### AIM OF THE TASK
Locate "Given: Click Mass Update Contact button" in the data below, then output the line it is on and all following lines through the last, word for word. Skip any pictures.

START DATA RECORDS

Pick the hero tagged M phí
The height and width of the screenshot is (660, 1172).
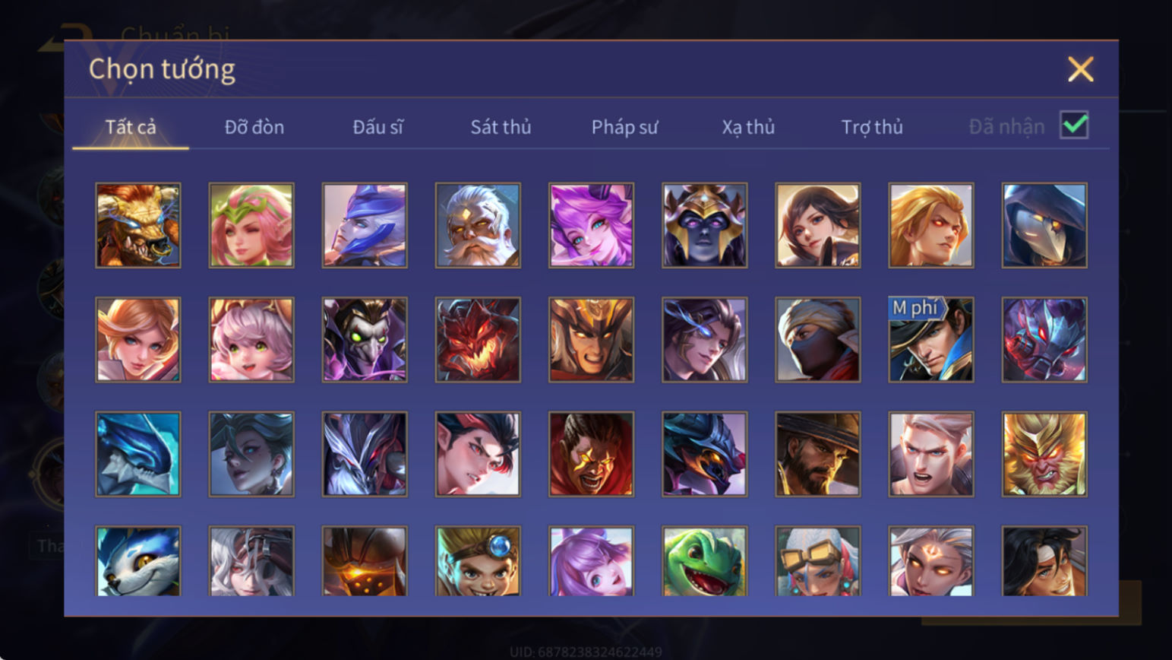coord(930,339)
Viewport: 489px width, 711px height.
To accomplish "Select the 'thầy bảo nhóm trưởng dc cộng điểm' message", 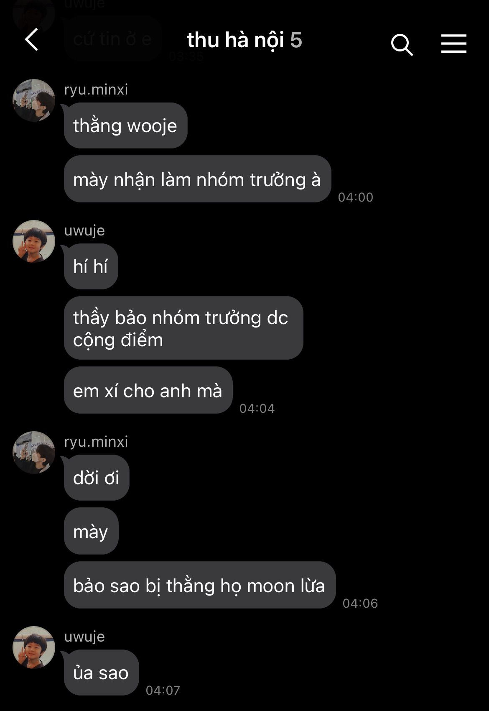I will pos(183,328).
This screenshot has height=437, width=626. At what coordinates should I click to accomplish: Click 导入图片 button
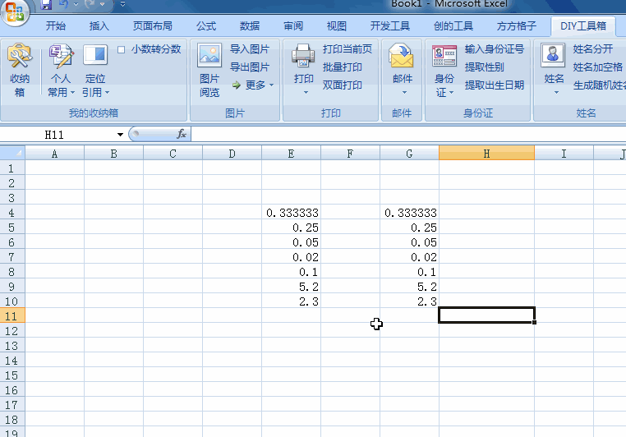coord(249,49)
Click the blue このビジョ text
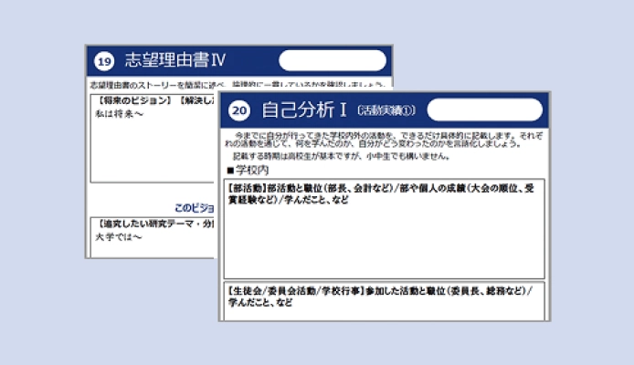 (x=194, y=208)
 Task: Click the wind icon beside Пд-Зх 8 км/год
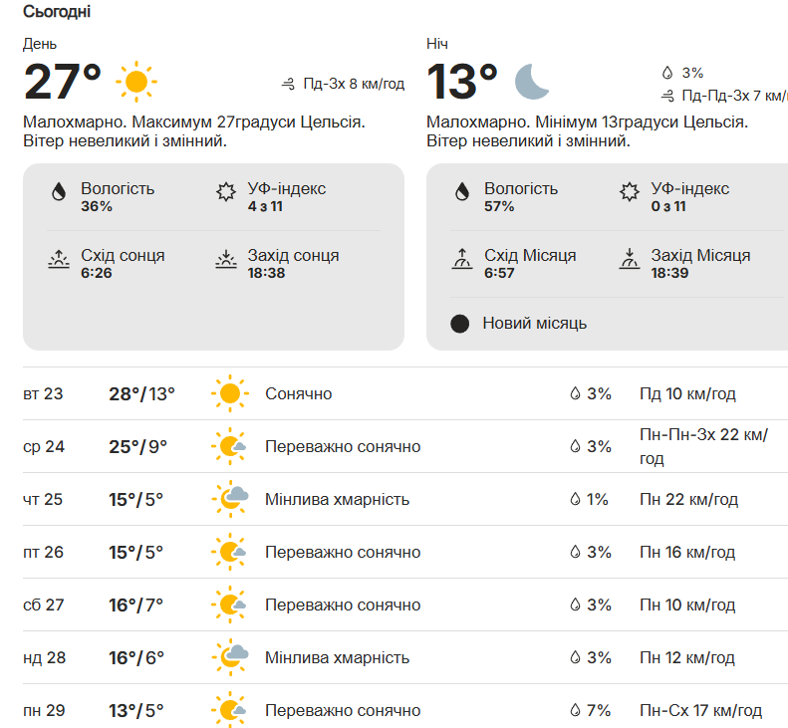tap(288, 84)
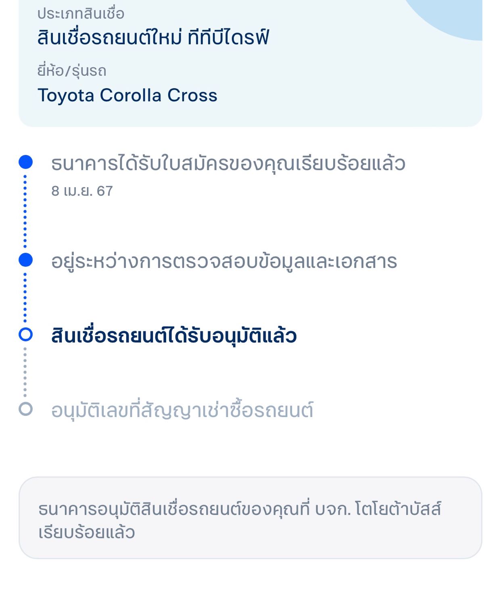Click the ประเภทสินเชื่อ label
Screen dimensions: 501x605
coord(81,14)
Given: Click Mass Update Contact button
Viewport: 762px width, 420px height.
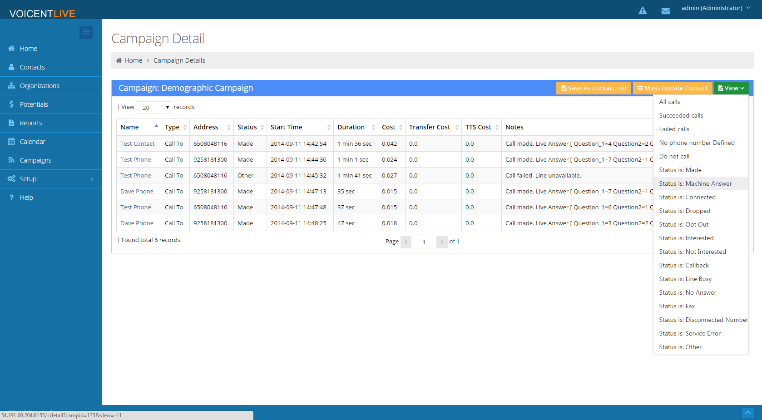Looking at the screenshot, I should 672,88.
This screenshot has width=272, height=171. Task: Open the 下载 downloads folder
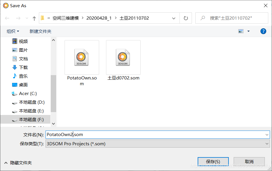(23, 67)
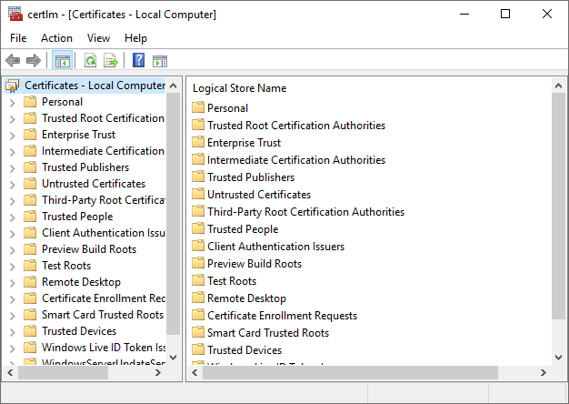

END DATA RECORDS

### RESPONSE
Given: Click Mass Update Contact button
Viewport: 762px width, 420px height.
Looking at the screenshot, I should 672,88.
This screenshot has width=272, height=171. Task: Open the 下载 downloads folder
(23, 67)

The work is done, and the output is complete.